There was Maureen, standing in the distance near the entrance to the pavilion smoking an angry cigarette, tapping her foot furiously. Of Liam there was no sign. He’d be for it when he did eventually turn up, that was certain. Jean veered towards her. At least she and Maureen could leave together—that was a bit more dignified than flouncing off home on your own. But a large group of nuns appeared out of nowhere and in the swirling black confusion of habits and wimples Jean lost her bearings, and when she looked again Maureen had gone. She waited and walked up and down for a bit, but there was no sign of her.
So be it. If they had chosen to desert her, she would go home on her own.
The nuns reappeared out of nowhere, surrounding her in an excitable cluster like pigeons at Trafalgar Square, and suddenly it felt as though everyone had chosen that exact moment to visit the Ships and Sea Pavilion.

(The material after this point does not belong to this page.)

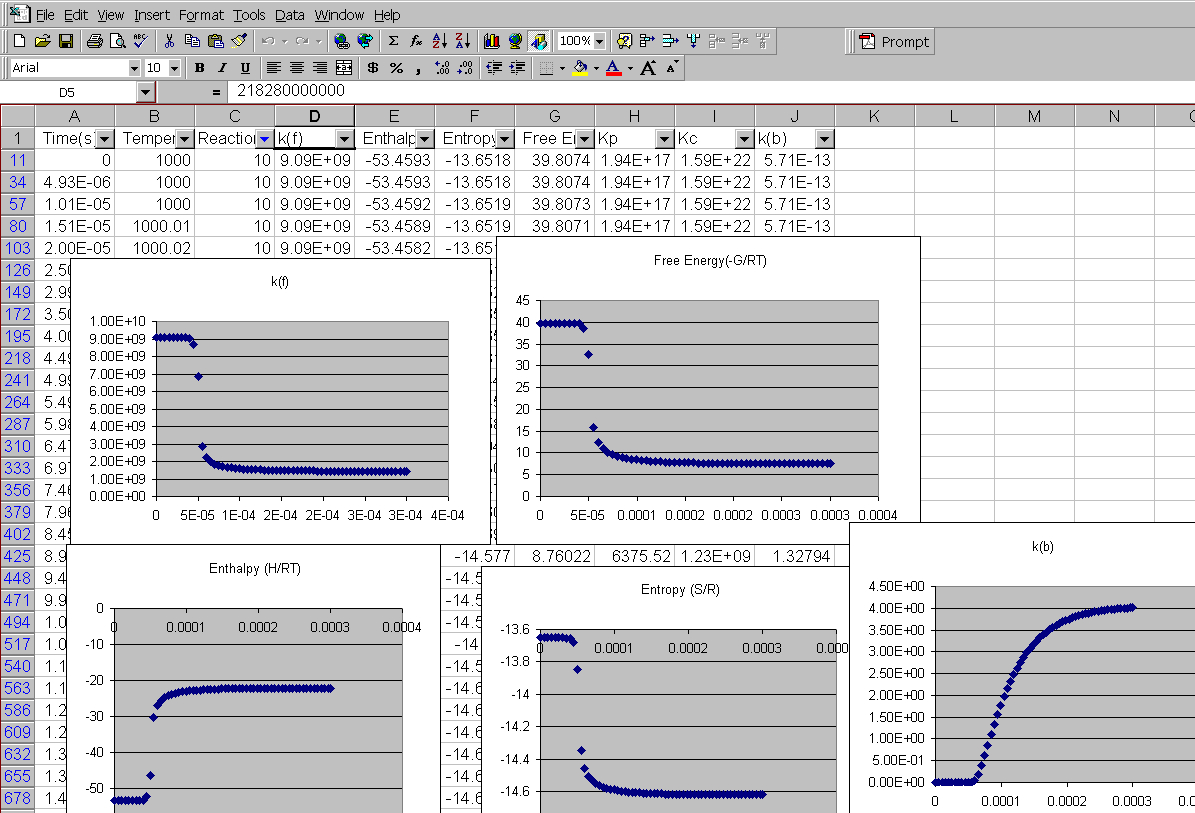
Task: Click the Prompt toolbar button
Action: pyautogui.click(x=894, y=41)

Jean fought her way through the swirling black mass, using her elbows for leverage, until finally she was back at the huge hull of the
Titania
. Then she saw where the nuns had just been and why they had so suddenly emerged and were twittering so excitedly: beside the hull was a small room made up to look like the first-class cabin of a luxury liner, complete with two neat little compartments cut into the cabin wall containing beds, and a porthole overlooking a picture of the sea. There were little red curtains across both berths and if you pulled one aside what you saw wasn’t just a neat little berth, you saw Eddie. And Maureen. Lying on the bed, having it away.
‘Excuse me, I need to get past,’ she said, pushing past a young couple who were rooted, wide-eyed, to the spot right behind her.
She couldn’t seem to find her way out of this wretched pavilion; instead she found her face practically pressed up against a large glass display case. What was inside the glass case she could not make out; there was only the image of Maureen and Eddie, obliterating all else.